= Description of the task =
Pictures aside, restate the records below exactly as written.

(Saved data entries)
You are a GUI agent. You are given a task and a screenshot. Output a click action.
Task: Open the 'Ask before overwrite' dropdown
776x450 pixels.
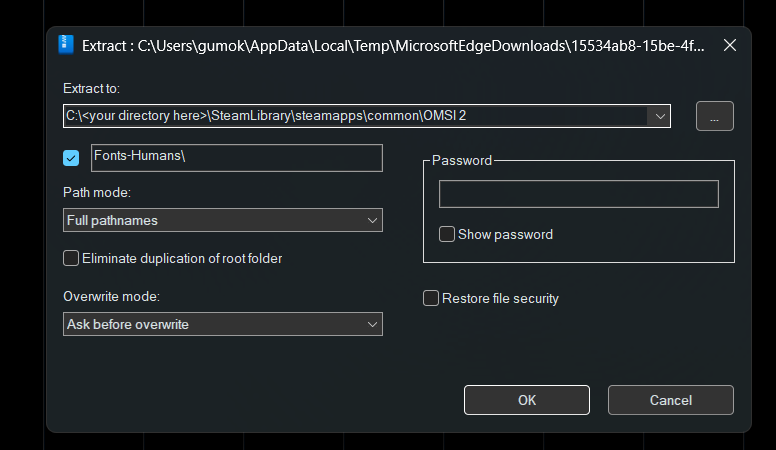(x=222, y=324)
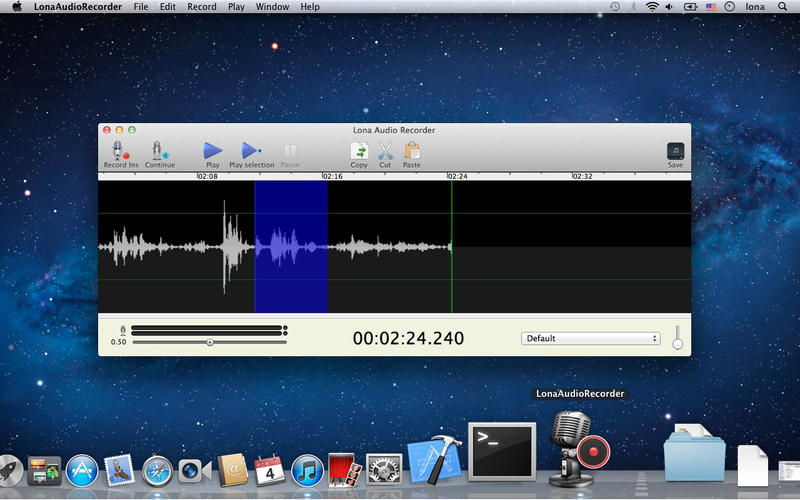Open the Play menu in menu bar
This screenshot has height=500, width=800.
tap(236, 7)
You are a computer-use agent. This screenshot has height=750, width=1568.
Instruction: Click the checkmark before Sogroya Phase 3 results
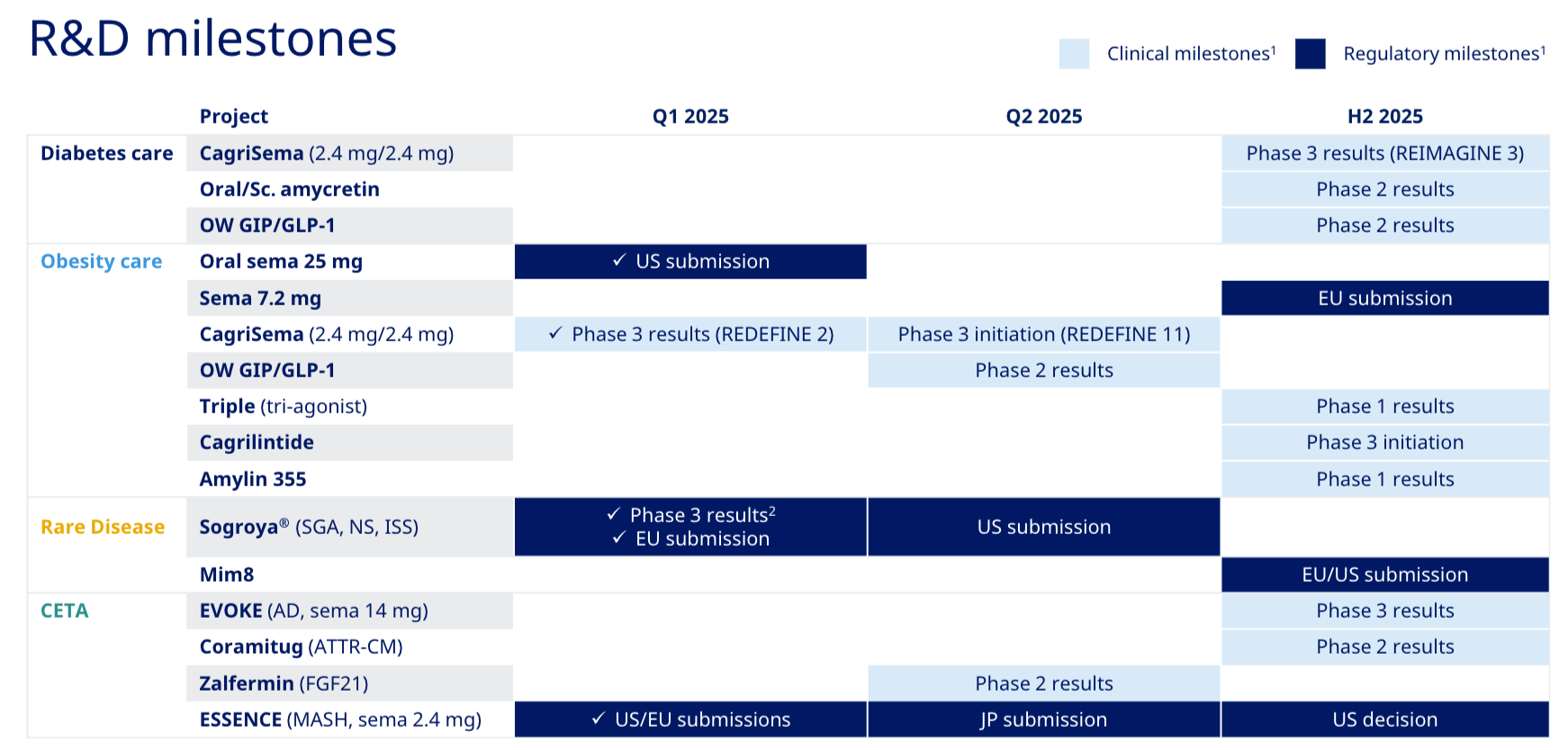[x=614, y=514]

= Task output =
You are a GUI agent. You are given a task and a screenshot. Output a click action.
Task: Open the 'Ask before overwrite' dropdown
776x450 pixels.
(x=222, y=324)
Open the Play menu in menu bar
This screenshot has height=500, width=800.
tap(236, 7)
You are a computer-use agent. This screenshot has height=750, width=1568.
Instruction: Click the checkmark before Sogroya Phase 3 results
[x=614, y=514]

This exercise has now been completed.